Two riemannian $n$-manifolds of sectional curvature constantly $k\in\mathbb{R}$ are locally equivalent.

# Not so hyperbolic

Give an example of a hyperbolic manifold with finite volume and non hyperbolic fundamental group.

Remark: It has to be non compact.

# Bend over 2

Prove that a compact oriented surface of genus greater or equal to two has a hyperbolic structure, i.e. a metric with gaussian curvature constantly $-1$.

# Cover this

Let $f:M\to N$ be a local isometry between connected riemannian manifolds. If $M$ is complete, then $N$ is complete and $f$ is a covering map.

# Bounding the projective plane 2

Let $n$ be a natural number. Give an example of a compact $2n$-manifold $M$ such that $\partial M = \mathbb{R}P^{2n-1}$.

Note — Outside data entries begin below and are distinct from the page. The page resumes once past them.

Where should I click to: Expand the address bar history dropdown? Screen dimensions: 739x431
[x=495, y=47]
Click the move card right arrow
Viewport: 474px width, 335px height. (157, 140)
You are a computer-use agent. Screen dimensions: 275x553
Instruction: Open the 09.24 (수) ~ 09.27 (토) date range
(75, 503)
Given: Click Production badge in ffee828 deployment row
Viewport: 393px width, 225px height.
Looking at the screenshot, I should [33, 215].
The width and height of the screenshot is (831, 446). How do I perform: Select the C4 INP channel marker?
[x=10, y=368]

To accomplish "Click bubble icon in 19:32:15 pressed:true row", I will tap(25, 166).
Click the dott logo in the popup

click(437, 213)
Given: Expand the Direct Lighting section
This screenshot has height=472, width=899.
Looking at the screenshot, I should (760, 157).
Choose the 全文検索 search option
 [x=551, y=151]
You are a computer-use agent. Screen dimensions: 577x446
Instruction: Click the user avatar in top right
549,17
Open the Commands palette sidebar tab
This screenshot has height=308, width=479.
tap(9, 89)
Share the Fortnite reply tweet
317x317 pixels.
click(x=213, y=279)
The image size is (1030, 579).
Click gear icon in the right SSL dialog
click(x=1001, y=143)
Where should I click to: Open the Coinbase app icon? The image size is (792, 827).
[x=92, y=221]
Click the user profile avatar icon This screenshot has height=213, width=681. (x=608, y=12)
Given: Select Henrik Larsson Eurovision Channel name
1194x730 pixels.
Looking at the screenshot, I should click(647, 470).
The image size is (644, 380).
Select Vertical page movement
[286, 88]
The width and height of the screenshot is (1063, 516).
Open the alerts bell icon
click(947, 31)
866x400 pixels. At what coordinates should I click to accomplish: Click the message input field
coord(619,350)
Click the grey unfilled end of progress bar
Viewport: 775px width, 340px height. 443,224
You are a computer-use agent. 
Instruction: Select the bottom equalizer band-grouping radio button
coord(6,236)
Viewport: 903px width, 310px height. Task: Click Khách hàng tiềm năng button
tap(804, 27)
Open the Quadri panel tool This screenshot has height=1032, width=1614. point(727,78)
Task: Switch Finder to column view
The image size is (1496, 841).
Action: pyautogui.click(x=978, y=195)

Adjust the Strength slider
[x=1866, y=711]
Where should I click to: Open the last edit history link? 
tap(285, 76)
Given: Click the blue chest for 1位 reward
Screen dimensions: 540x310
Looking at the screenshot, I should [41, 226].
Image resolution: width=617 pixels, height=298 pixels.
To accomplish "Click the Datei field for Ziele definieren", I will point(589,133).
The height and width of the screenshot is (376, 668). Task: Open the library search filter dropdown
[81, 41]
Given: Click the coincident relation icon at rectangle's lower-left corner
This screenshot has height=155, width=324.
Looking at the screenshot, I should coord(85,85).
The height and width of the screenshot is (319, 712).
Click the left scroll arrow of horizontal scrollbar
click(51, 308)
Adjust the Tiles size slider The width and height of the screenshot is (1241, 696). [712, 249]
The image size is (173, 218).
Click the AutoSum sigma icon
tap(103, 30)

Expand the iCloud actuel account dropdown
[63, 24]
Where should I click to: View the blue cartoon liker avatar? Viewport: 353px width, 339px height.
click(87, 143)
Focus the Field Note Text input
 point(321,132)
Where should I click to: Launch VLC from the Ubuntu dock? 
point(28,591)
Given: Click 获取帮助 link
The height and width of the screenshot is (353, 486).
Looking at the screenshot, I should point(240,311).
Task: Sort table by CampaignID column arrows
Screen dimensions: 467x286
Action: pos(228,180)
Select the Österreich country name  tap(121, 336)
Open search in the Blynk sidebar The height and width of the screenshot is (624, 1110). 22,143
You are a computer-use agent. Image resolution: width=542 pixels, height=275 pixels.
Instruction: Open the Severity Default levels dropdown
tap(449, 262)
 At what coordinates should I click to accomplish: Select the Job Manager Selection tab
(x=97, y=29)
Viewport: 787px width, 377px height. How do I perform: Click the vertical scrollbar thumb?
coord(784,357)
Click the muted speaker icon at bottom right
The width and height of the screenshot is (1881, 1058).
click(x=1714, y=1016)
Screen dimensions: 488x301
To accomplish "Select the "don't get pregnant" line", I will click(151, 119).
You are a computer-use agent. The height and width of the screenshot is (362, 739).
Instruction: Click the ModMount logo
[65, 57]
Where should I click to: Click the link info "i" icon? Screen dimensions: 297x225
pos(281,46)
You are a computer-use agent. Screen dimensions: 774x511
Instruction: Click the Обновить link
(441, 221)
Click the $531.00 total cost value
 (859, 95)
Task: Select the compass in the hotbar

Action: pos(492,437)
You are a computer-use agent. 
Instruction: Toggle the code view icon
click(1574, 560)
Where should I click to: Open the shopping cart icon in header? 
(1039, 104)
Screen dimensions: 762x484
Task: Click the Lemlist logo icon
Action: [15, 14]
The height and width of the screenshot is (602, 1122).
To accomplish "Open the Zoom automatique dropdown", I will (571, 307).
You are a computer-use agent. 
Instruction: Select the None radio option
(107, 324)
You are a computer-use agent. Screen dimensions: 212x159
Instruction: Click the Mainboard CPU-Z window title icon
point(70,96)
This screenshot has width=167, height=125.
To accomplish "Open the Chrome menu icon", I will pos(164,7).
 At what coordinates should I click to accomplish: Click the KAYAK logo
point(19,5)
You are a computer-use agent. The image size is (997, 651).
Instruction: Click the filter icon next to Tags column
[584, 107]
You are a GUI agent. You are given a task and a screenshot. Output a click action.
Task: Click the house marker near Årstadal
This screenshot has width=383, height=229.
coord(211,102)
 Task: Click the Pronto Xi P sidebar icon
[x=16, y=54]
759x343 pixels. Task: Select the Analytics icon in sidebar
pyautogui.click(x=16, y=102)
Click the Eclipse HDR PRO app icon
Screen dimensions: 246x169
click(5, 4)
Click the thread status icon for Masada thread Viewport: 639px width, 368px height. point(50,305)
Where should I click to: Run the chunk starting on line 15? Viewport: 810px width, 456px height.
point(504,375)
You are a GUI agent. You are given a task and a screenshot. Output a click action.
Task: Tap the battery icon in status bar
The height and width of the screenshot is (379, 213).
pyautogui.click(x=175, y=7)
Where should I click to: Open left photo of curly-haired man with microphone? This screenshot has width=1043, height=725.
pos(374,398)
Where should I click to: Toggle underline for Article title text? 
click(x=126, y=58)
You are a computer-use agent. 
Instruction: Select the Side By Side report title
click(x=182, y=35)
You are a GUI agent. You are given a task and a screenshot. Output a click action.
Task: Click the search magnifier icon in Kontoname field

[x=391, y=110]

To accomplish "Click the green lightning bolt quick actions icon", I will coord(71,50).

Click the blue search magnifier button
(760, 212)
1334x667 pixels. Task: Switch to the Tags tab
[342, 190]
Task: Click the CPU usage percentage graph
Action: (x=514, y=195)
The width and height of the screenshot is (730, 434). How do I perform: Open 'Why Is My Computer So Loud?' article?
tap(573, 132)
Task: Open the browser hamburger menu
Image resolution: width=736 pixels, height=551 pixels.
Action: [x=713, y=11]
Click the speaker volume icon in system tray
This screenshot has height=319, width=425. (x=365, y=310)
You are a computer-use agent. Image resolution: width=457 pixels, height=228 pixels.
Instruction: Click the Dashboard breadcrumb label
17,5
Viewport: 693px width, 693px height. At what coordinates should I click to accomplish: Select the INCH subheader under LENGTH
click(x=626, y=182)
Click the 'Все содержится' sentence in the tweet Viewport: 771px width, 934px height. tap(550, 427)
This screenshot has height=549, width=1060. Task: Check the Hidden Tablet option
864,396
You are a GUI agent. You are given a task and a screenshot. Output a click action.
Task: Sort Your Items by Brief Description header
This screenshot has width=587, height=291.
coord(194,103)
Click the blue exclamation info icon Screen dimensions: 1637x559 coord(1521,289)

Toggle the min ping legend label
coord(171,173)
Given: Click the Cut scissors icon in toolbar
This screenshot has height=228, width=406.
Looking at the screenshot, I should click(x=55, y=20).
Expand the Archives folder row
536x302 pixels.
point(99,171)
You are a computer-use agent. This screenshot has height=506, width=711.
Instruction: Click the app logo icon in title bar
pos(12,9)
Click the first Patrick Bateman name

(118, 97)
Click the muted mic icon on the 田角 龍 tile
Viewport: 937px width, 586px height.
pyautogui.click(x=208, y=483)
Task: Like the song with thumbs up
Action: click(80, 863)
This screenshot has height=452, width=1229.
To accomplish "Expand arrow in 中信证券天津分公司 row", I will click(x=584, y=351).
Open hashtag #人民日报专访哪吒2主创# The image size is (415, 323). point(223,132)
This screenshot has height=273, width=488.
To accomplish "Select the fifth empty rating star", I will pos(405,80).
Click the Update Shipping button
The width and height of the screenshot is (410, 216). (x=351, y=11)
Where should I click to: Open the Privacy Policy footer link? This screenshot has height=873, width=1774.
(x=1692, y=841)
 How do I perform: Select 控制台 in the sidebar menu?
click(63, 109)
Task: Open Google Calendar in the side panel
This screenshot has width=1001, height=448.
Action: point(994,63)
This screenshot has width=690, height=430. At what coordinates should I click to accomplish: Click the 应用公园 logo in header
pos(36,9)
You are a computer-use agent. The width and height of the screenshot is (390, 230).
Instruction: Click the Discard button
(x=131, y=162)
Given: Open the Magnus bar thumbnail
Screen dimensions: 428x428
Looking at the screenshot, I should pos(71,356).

# Rank isn’t like dimension

Let $F_2(a,b)$ be the free group in the generators $a$ and $b$. Consider the group morphism $f: F_2(a,b) \to \mathbb{Z}$ defined by $f(a)=f(b)=1$. Prove that $Ker(f)$ is a free group of infinite rank. (Hint: Think topologically!)

# Your degree is a chance for expansion

Let $X$ and $Y$ be compact oriented smooth manifolds of the same dimension, with $Y$ connected. Let $f : X \to Y$ be a smooth function. Take $y \in Y$ a regular value of $f$ and, for $x \in f^{-1}(y)$, define $o(x)$ as $+1$ if $f$ preserves orientation at $x$ and as $-1$ if it reverses the orientation. We define the degree of $f$ as the number $d(f) = \sum_{x\in f^{-1}(y)}o(x)$.

Prove the following extension theorem: Assume $Y=S^k$ is a $k$-dimensional sphere and $X=\partial W$ is the boundary of a compact oriented $(k+1)$-manifold $W$. There exists a smooth extension $F:W\to Y$ of $f$ if and only if $d(f)=0$.